Input Start Marker

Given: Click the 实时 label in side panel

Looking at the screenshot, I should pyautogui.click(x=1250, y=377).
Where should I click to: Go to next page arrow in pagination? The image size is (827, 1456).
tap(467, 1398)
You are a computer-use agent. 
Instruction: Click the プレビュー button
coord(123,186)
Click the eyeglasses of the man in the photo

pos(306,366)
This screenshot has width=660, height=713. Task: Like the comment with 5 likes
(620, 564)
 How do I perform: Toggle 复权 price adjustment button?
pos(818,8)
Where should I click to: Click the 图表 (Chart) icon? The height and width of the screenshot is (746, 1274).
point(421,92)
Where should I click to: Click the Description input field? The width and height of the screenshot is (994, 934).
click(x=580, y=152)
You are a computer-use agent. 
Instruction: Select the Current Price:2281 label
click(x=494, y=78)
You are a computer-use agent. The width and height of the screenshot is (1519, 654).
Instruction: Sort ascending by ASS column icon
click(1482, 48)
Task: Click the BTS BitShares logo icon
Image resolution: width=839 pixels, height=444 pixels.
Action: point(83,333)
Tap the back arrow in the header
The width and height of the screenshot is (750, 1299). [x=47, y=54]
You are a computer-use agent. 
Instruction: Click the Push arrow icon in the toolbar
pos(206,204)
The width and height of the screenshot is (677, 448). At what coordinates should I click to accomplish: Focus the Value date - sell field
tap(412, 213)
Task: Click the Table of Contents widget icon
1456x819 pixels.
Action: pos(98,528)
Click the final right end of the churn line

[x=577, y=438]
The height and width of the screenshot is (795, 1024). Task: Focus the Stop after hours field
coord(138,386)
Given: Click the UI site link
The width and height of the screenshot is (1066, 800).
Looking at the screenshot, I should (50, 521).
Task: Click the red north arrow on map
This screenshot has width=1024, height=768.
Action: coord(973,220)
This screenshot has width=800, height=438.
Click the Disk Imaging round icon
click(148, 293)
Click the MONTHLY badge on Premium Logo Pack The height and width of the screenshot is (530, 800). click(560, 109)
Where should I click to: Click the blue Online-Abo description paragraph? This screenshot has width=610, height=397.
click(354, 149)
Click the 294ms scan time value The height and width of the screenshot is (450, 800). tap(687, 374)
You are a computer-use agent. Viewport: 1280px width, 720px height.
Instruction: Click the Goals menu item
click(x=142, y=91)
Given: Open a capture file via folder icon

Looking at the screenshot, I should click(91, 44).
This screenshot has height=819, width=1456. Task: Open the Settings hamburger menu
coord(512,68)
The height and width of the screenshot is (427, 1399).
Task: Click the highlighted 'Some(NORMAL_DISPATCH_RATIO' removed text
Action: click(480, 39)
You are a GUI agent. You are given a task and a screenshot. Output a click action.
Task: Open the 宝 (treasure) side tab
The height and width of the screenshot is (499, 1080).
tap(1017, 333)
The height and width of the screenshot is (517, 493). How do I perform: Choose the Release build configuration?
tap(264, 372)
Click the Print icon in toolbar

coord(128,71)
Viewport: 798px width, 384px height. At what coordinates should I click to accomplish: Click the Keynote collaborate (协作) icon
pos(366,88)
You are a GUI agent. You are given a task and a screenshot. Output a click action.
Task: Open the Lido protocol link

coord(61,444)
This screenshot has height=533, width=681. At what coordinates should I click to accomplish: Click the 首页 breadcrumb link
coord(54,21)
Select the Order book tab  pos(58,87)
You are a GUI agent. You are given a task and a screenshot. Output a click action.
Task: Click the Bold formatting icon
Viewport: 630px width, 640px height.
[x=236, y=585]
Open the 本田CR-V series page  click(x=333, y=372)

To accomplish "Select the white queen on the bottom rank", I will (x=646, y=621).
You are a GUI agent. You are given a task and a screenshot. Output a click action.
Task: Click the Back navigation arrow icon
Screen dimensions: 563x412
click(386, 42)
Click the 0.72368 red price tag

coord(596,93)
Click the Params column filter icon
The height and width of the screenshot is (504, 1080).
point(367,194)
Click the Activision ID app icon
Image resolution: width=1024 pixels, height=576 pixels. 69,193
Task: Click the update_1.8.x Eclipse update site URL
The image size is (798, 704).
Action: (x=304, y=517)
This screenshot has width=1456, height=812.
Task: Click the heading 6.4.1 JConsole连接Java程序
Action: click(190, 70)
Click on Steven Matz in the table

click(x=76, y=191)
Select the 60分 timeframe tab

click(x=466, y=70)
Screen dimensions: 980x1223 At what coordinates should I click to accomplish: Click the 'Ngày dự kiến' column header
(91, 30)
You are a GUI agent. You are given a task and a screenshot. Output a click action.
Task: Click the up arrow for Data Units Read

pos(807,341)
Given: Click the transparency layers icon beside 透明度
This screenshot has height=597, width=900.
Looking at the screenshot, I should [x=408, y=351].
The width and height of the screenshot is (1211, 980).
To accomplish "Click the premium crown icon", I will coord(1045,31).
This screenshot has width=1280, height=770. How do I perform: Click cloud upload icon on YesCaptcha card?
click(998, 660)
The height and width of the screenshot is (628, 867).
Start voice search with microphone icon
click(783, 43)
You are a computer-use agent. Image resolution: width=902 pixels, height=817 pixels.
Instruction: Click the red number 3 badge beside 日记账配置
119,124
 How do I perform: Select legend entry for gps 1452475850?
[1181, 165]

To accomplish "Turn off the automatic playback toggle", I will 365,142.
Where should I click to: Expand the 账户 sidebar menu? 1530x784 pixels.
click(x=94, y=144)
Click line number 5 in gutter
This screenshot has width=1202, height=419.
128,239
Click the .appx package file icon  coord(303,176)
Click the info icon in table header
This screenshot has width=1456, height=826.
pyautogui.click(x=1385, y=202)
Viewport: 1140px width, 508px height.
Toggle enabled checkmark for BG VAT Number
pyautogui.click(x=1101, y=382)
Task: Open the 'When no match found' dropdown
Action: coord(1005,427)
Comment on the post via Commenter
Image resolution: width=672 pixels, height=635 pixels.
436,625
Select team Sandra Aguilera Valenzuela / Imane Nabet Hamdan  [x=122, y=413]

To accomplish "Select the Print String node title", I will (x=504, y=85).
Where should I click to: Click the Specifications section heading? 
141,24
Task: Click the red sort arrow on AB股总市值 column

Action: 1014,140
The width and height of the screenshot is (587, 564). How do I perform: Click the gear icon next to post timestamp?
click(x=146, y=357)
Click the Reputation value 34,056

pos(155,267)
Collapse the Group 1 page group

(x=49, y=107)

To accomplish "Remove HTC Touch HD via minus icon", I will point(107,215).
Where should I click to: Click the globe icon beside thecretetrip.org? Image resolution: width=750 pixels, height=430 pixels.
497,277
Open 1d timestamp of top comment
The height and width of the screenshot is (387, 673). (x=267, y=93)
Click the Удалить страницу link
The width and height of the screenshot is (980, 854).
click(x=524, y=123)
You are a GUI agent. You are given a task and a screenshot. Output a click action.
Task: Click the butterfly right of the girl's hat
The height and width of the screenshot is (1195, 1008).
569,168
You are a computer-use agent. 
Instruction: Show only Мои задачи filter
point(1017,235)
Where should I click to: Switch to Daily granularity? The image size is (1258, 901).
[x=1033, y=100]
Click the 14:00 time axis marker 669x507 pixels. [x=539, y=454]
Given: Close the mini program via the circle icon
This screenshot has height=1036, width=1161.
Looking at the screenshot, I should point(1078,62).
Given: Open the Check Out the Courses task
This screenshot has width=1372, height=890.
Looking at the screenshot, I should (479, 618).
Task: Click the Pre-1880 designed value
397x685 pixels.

Input End Marker

**What is required**
What is wanted is every line above, written out exactly.

**Worked solution**
Given: Click the 实时 label in side panel

Looking at the screenshot, I should pyautogui.click(x=1250, y=377).
Where should I click to: Go to next page arrow in pagination? The image size is (827, 1456).
tap(467, 1398)
You are a computer-use agent. 
Instruction: Click the プレビュー button
coord(123,186)
Click the eyeglasses of the man in the photo

pos(306,366)
This screenshot has width=660, height=713. Task: Like the comment with 5 likes
(620, 564)
 How do I perform: Toggle 复权 price adjustment button?
pos(818,8)
Where should I click to: Click the 图表 (Chart) icon? The height and width of the screenshot is (746, 1274).
point(421,92)
Where should I click to: Click the Description input field? The width and height of the screenshot is (994, 934).
click(x=580, y=152)
You are a computer-use agent. 
Instruction: Select the Current Price:2281 label
click(x=494, y=78)
You are a computer-use agent. The width and height of the screenshot is (1519, 654).
Instruction: Sort ascending by ASS column icon
click(1482, 48)
Task: Click the BTS BitShares logo icon
Image resolution: width=839 pixels, height=444 pixels.
Action: point(83,333)
Tap the back arrow in the header
The width and height of the screenshot is (750, 1299). [x=47, y=54]
You are a computer-use agent. 
Instruction: Click the Push arrow icon in the toolbar
pos(206,204)
The width and height of the screenshot is (677, 448). At what coordinates should I click to accomplish: Focus the Value date - sell field
tap(412, 213)
Task: Click the Table of Contents widget icon
1456x819 pixels.
Action: pos(98,528)
Click the final right end of the churn line

[x=577, y=438]
The height and width of the screenshot is (795, 1024). Task: Focus the Stop after hours field
coord(138,386)
Given: Click the UI site link
The width and height of the screenshot is (1066, 800).
Looking at the screenshot, I should (50, 521).
Task: Click the red north arrow on map
This screenshot has width=1024, height=768.
Action: coord(973,220)
This screenshot has width=800, height=438.
Click the Disk Imaging round icon
click(148, 293)
Click the MONTHLY badge on Premium Logo Pack The height and width of the screenshot is (530, 800). click(560, 109)
Where should I click to: Click the blue Online-Abo description paragraph? This screenshot has width=610, height=397.
click(354, 149)
Click the 294ms scan time value The height and width of the screenshot is (450, 800). tap(687, 374)
You are a computer-use agent. Viewport: 1280px width, 720px height.
Instruction: Click the Goals menu item
click(x=142, y=91)
Given: Open a capture file via folder icon

Looking at the screenshot, I should click(91, 44).
This screenshot has height=819, width=1456. Task: Open the Settings hamburger menu
coord(512,68)
The height and width of the screenshot is (427, 1399).
Task: Click the highlighted 'Some(NORMAL_DISPATCH_RATIO' removed text
Action: click(480, 39)
You are a GUI agent. You are given a task and a screenshot. Output a click action.
Task: Open the 宝 (treasure) side tab
The height and width of the screenshot is (499, 1080).
tap(1017, 333)
The height and width of the screenshot is (517, 493). How do I perform: Choose the Release build configuration?
tap(264, 372)
Click the Print icon in toolbar

coord(128,71)
Viewport: 798px width, 384px height. At what coordinates should I click to accomplish: Click the Keynote collaborate (协作) icon
pos(366,88)
You are a GUI agent. You are given a task and a screenshot. Output a click action.
Task: Open the Lido protocol link

coord(61,444)
This screenshot has height=533, width=681. At what coordinates should I click to accomplish: Click the 首页 breadcrumb link
coord(54,21)
Select the Order book tab  pos(58,87)
You are a GUI agent. You are given a task and a screenshot. Output a click action.
Task: Click the Bold formatting icon
Viewport: 630px width, 640px height.
[x=236, y=585]
Open the 本田CR-V series page  click(x=333, y=372)

To accomplish "Select the white queen on the bottom rank", I will (x=646, y=621).
You are a GUI agent. You are given a task and a screenshot. Output a click action.
Task: Click the Back navigation arrow icon
Screen dimensions: 563x412
click(386, 42)
Click the 0.72368 red price tag

coord(596,93)
Click the Params column filter icon
The height and width of the screenshot is (504, 1080).
point(367,194)
Click the Activision ID app icon
Image resolution: width=1024 pixels, height=576 pixels. 69,193
Task: Click the update_1.8.x Eclipse update site URL
The image size is (798, 704).
Action: (x=304, y=517)
This screenshot has width=1456, height=812.
Task: Click the heading 6.4.1 JConsole连接Java程序
Action: click(190, 70)
Click on Steven Matz in the table

click(x=76, y=191)
Select the 60分 timeframe tab

click(x=466, y=70)
Screen dimensions: 980x1223 At what coordinates should I click to accomplish: Click the 'Ngày dự kiến' column header
(91, 30)
You are a GUI agent. You are given a task and a screenshot. Output a click action.
Task: Click the up arrow for Data Units Read

pos(807,341)
Given: Click the transparency layers icon beside 透明度
This screenshot has height=597, width=900.
Looking at the screenshot, I should [x=408, y=351].
The width and height of the screenshot is (1211, 980).
To accomplish "Click the premium crown icon", I will coord(1045,31).
This screenshot has width=1280, height=770. How do I perform: Click cloud upload icon on YesCaptcha card?
click(998, 660)
The height and width of the screenshot is (628, 867).
Start voice search with microphone icon
click(783, 43)
You are a computer-use agent. Image resolution: width=902 pixels, height=817 pixels.
Instruction: Click the red number 3 badge beside 日记账配置
119,124
 How do I perform: Select legend entry for gps 1452475850?
[1181, 165]

To accomplish "Turn off the automatic playback toggle", I will 365,142.
Where should I click to: Expand the 账户 sidebar menu? 1530x784 pixels.
click(x=94, y=144)
Click line number 5 in gutter
This screenshot has width=1202, height=419.
128,239
Click the .appx package file icon  coord(303,176)
Click the info icon in table header
This screenshot has width=1456, height=826.
pyautogui.click(x=1385, y=202)
Viewport: 1140px width, 508px height.
Toggle enabled checkmark for BG VAT Number
pyautogui.click(x=1101, y=382)
Task: Open the 'When no match found' dropdown
Action: coord(1005,427)
Comment on the post via Commenter
Image resolution: width=672 pixels, height=635 pixels.
436,625
Select team Sandra Aguilera Valenzuela / Imane Nabet Hamdan  [x=122, y=413]

To accomplish "Select the Print String node title", I will (x=504, y=85).
Where should I click to: Click the Specifications section heading? 
141,24
Task: Click the red sort arrow on AB股总市值 column

Action: 1014,140
The width and height of the screenshot is (587, 564). How do I perform: Click the gear icon next to post timestamp?
click(x=146, y=357)
Click the Reputation value 34,056

pos(155,267)
Collapse the Group 1 page group

(x=49, y=107)

To accomplish "Remove HTC Touch HD via minus icon", I will point(107,215).
Where should I click to: Click the globe icon beside thecretetrip.org? Image resolution: width=750 pixels, height=430 pixels.
497,277
Open 1d timestamp of top comment
The height and width of the screenshot is (387, 673). (x=267, y=93)
Click the Удалить страницу link
The width and height of the screenshot is (980, 854).
click(x=524, y=123)
You are a GUI agent. You are given a task and a screenshot. Output a click action.
Task: Click the butterfly right of the girl's hat
The height and width of the screenshot is (1195, 1008).
569,168
You are a computer-use agent. 
Instruction: Show only Мои задачи filter
point(1017,235)
Where should I click to: Switch to Daily granularity? The image size is (1258, 901).
[x=1033, y=100]
Click the 14:00 time axis marker 669x507 pixels. [x=539, y=454]
Given: Close the mini program via the circle icon
This screenshot has height=1036, width=1161.
Looking at the screenshot, I should point(1078,62).
Given: Open the Check Out the Courses task
This screenshot has width=1372, height=890.
Looking at the screenshot, I should (479, 618).
Task: Click the Pre-1880 designed value
397x685 pixels.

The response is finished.